[Excerpts from a dataset]
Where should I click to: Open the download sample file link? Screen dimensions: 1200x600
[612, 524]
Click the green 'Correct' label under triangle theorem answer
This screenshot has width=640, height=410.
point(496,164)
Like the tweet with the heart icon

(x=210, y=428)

* [Your instructions] All of the data needs to be repeated exactly.

* [Output below]
Where should I click to: Open the download sample file link? Screen dimensions: 1200x600
[612, 524]
Click the green 'Correct' label under triangle theorem answer
This screenshot has width=640, height=410.
point(496,164)
Like the tweet with the heart icon

(x=210, y=428)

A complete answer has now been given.